Observation data (J2000.0 epoch)
- Constellation: Capricornus
- Right ascension: 21^{h} 58^{m} 06.28^{s}
- Declination: −15° 01′ 09.32″
- Redshift: 0.672000
- Heliocentric radial velocity: 201,461 km/s
- Distance: 6.358 Gly
- Apparent magnitude (V): 18.30
- Apparent magnitude (B): 18.63

Characteristics
- Type: Opt.var.; HPQ BLLAC

Other designations
- 6dF J2158063−150109, 2MASSI J2158062−150109, 2MASS J21580628−1501093, LEDA 2831143, PMN J2158−1501, OX −192, NVSS J215806−150109, VLSS J2158.1−1501, WMAP 018, 1H 2158−150, RX J2158.1−1500

= PKS 2155−152 =

BL Lacertae object located in the constellation Capricornus

PKS 2155−152 is an optically violent variable BL Lacertae object located in the southern constellation of Capricornus. It has a redshift of (z) 0.672 and it was first discovered as an astronomical radio source in 1970 by astronomers whom they designated it as OX −192.

== Description ==
PKS 2155−152 is radio-loud quasar with a steep radio spectrum with a bolometric luminosity of 45.67 erg s^{−1} and a supermassive black hole mass of 7.59 M_{☉}. It is classified as a blazar due to its variability on the electromagnetic spectrum, showing a 3.5 magnitude outburst detected towards the end of the 19th century in 1899. Between the years 1933, 1941 and in 1948, the object had several outbursts of around 3 magnitudes. When observed in 1995, it showed a variability timescale of approximately 15.5 days.

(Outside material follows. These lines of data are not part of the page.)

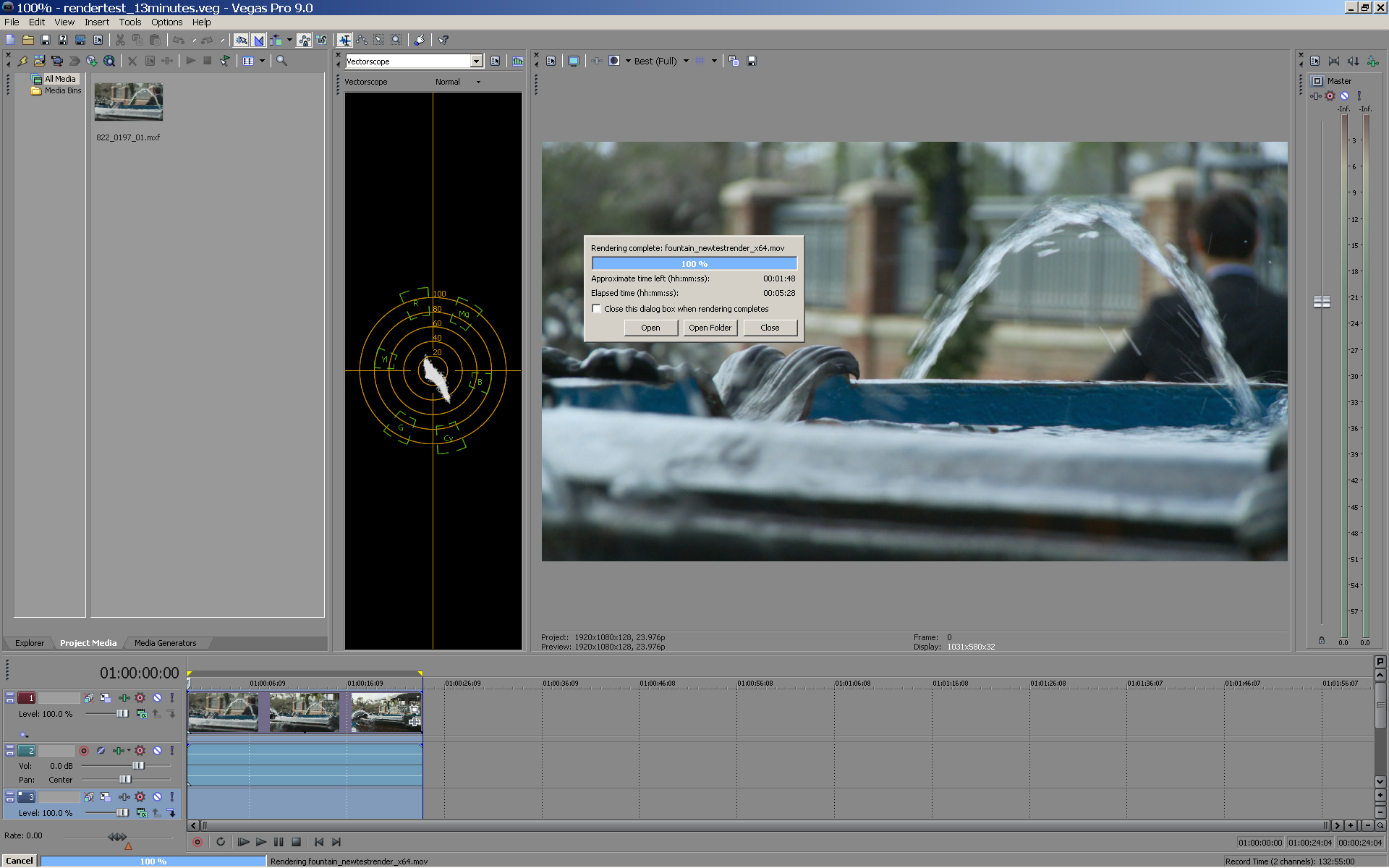Screen dimensions: 1389x868
Task: Click the Search Media Bins magnifier icon
Action: (x=281, y=61)
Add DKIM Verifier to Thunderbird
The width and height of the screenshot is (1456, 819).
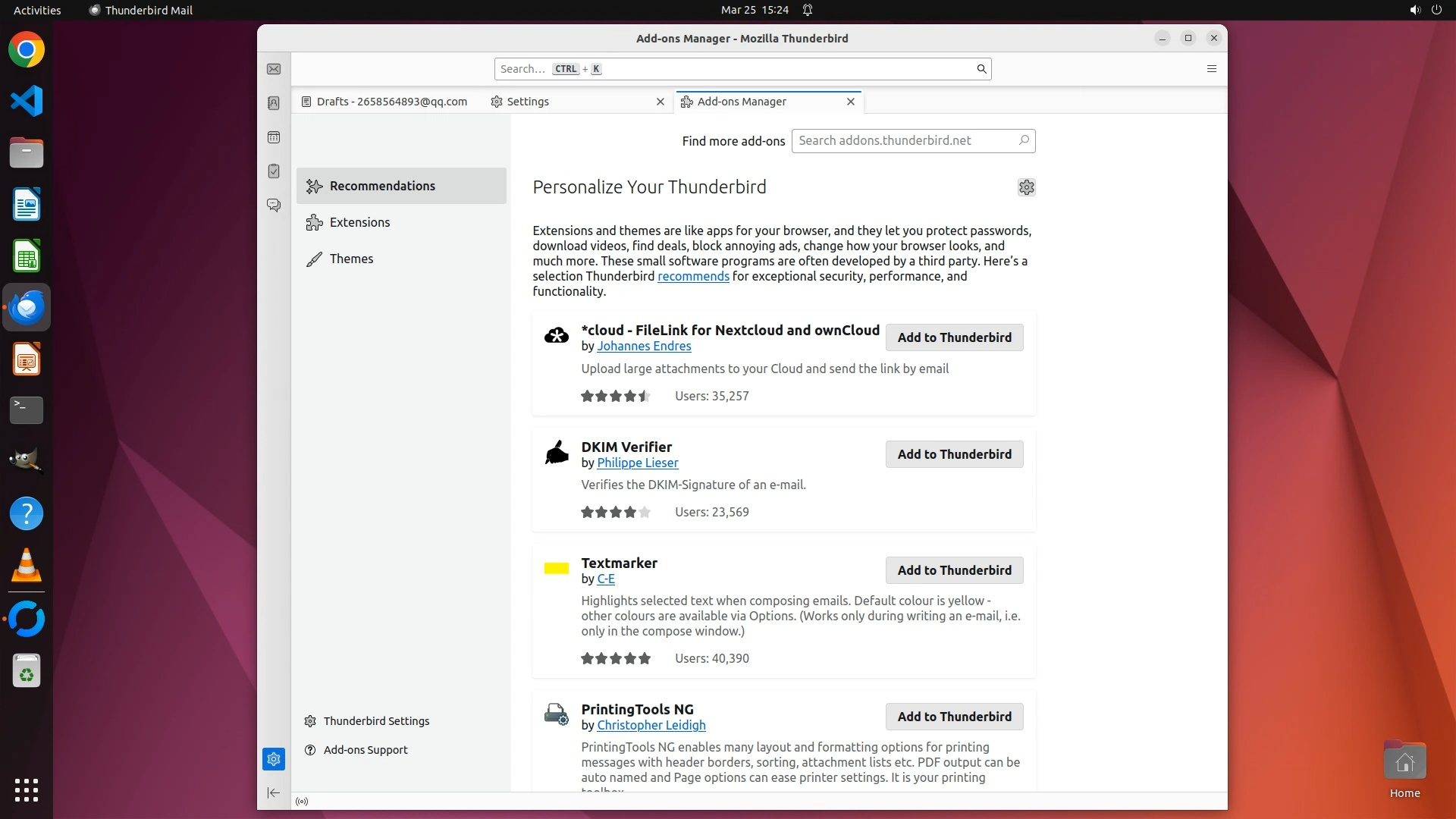point(954,454)
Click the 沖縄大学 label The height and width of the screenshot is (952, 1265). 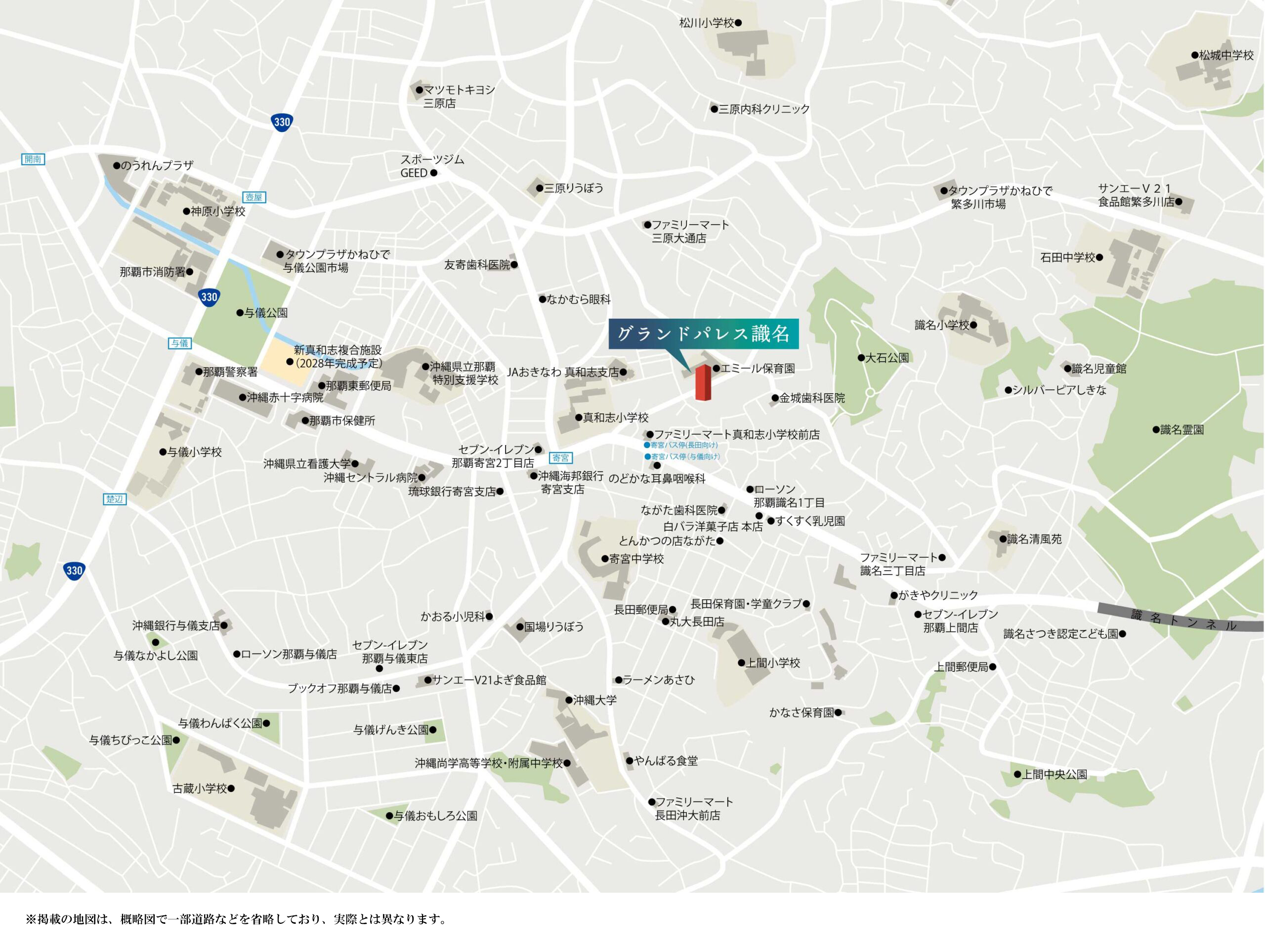(594, 700)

The radio structure of PKS 2155−152 is compact. An observation with Very Long Baseline Interferometry (VLBI) conducted in May 1993, found the source has a core-jet morphology, consisting of an unresolved radio core whose brightness temperature is estimated to be more than 6.7 × 10^{11} Kelvins. When detected with Very Long Baseline Array (VLA) it has a bright core with a jet pointing towards the southern direction. Further investigations suggested the jet may be extending south-west instead which was confirmed by Pushkarev. An X-ray jet counterpart was found in 2011 by Chandra X-ray Observatory with its X-ray emission terminating at 8 arcseconds from the core.

It is confirmed that PKS 2155−152 is highly polarized. Based on results, it has polarization in both its core and inside a second jet component south-west. VLBI observations showed the core polarization was shown varying while the jet component polarization remained constant. A study involving calculating the vector sum of the two polarized components in the object via model fitting and with VLA, found a sharp drastic decrease in flux density suggesting most of the variations occurred inside the core. In January 2025, Yongyun Chen found the host galaxy of PKS 2155−152 has a logarithm star formation of 3.386 and a stellar mass of 11.97.